# [Saved entries]

____

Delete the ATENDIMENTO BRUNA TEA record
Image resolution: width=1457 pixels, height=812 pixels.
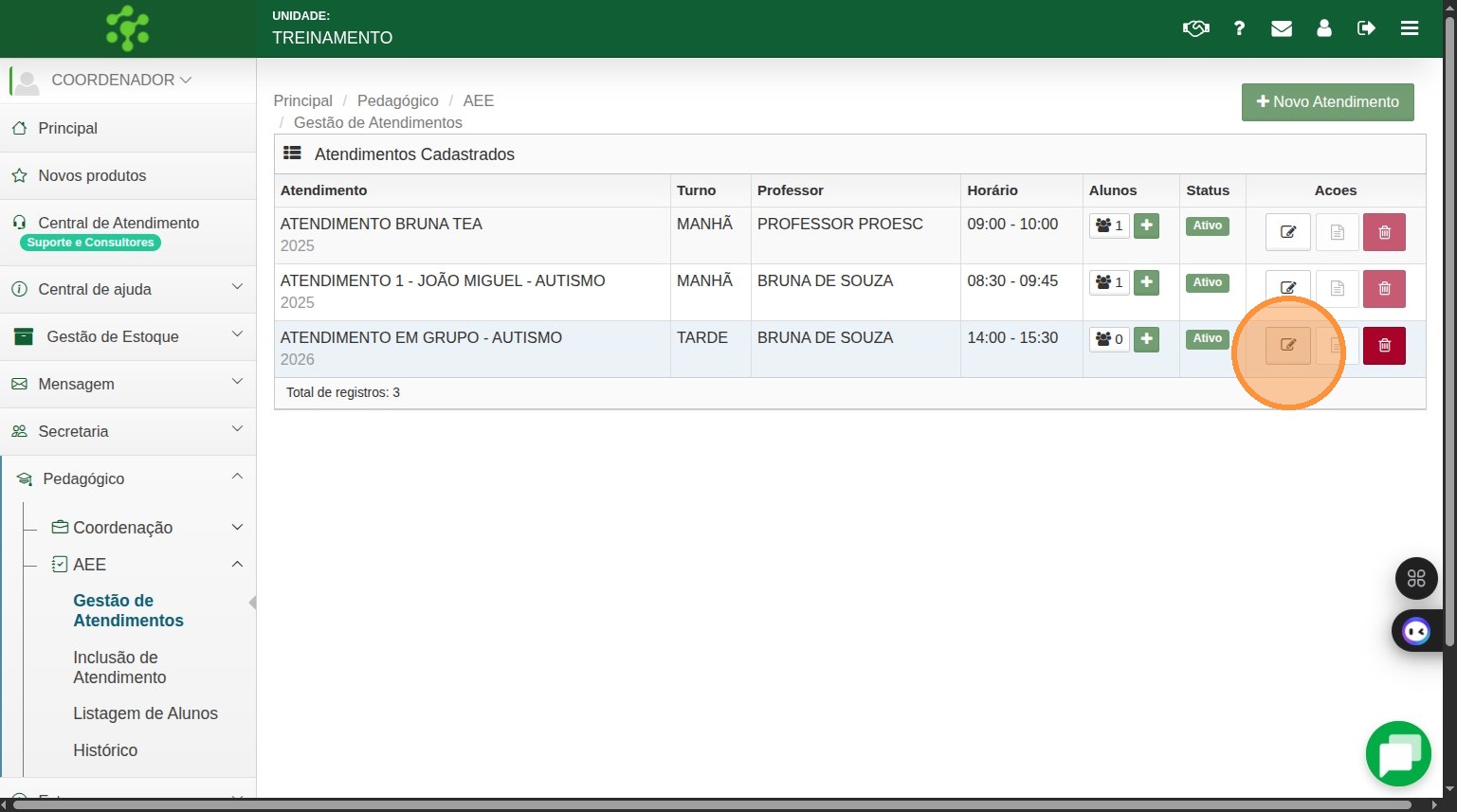click(x=1383, y=232)
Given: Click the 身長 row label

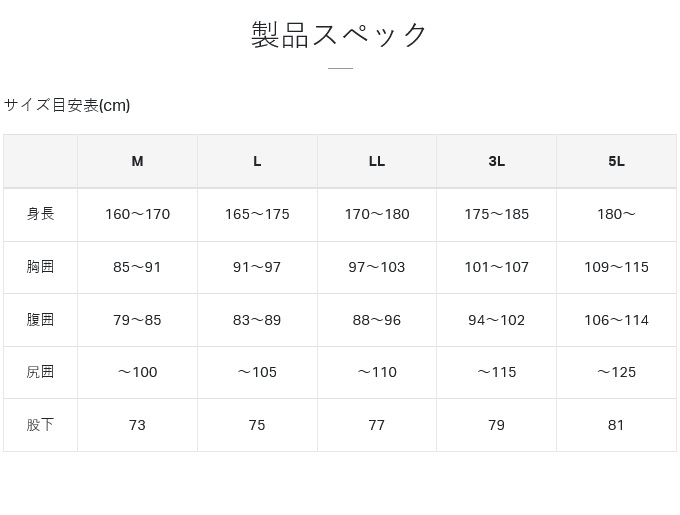Looking at the screenshot, I should tap(40, 214).
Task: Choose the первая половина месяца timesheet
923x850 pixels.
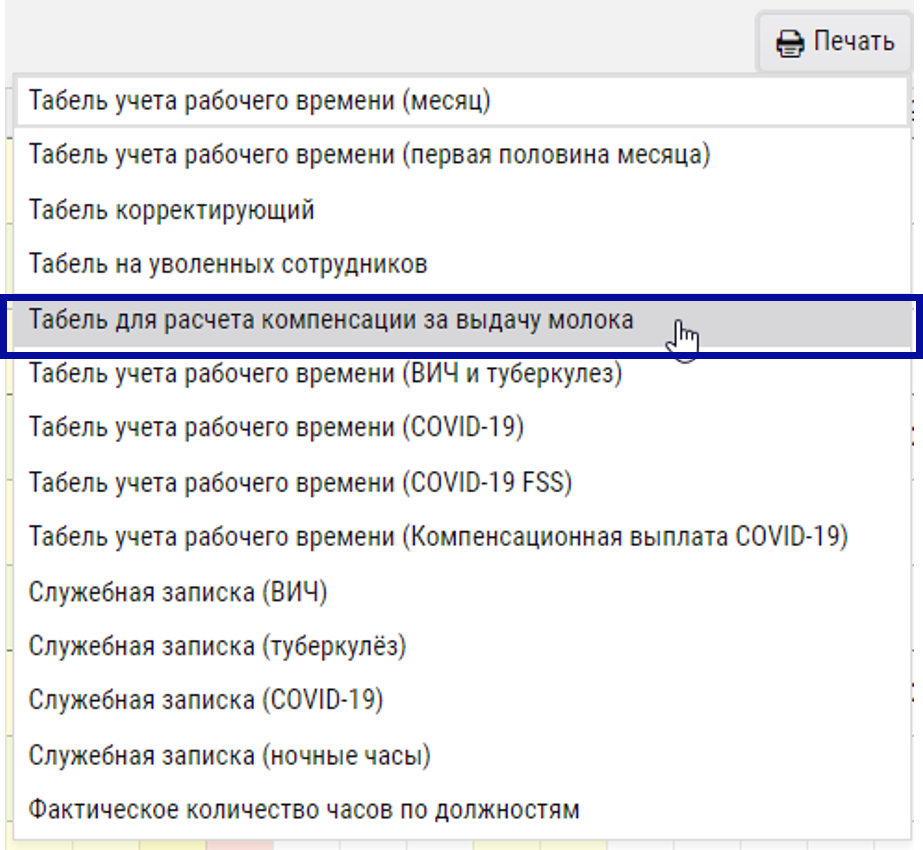Action: point(369,155)
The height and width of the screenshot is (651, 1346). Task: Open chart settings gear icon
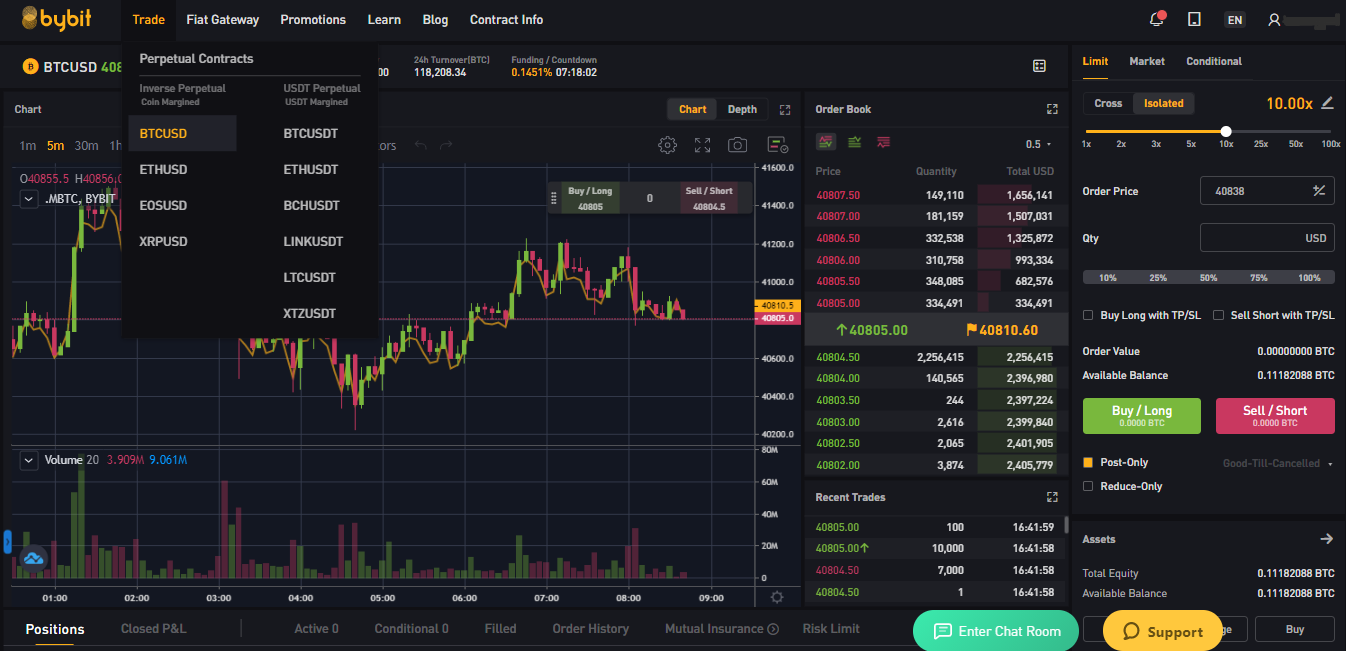pos(667,145)
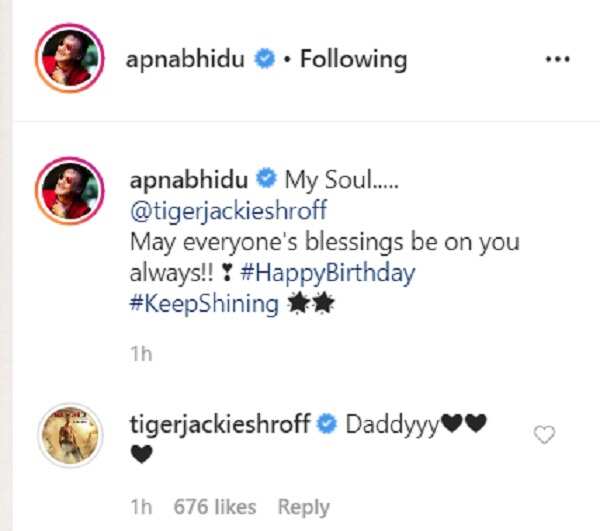Click the caption's 1h timestamp
600x531 pixels.
[x=140, y=354]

____

# [What the exercise asks]
Omit every picture, and otherwise quote the entries exactly.

# [Written reply]
Delete the ATENDIMENTO BRUNA TEA record
Image resolution: width=1457 pixels, height=812 pixels.
click(x=1383, y=232)
Given: Click the 身長 row label

Looking at the screenshot, I should tap(40, 214).
Task: Choose the первая половина месяца timesheet
923x850 pixels.
Action: point(369,155)
The height and width of the screenshot is (651, 1346). Task: Open chart settings gear icon
pos(667,145)
Click the caption's 1h timestamp
600x531 pixels.
[x=140, y=354]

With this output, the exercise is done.